Exercise goal: Each line of the data below holding the word "Image" must be copied.

Provided information:

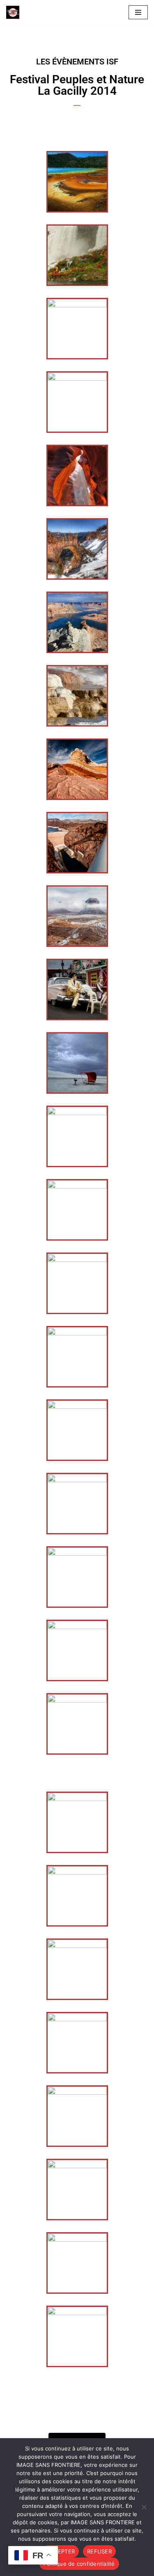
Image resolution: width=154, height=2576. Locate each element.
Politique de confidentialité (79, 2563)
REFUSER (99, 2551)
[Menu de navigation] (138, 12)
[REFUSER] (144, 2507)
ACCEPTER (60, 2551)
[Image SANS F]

The completed task:
Image resolution: width=154, height=2576. Locate each element.
[Image SANS F]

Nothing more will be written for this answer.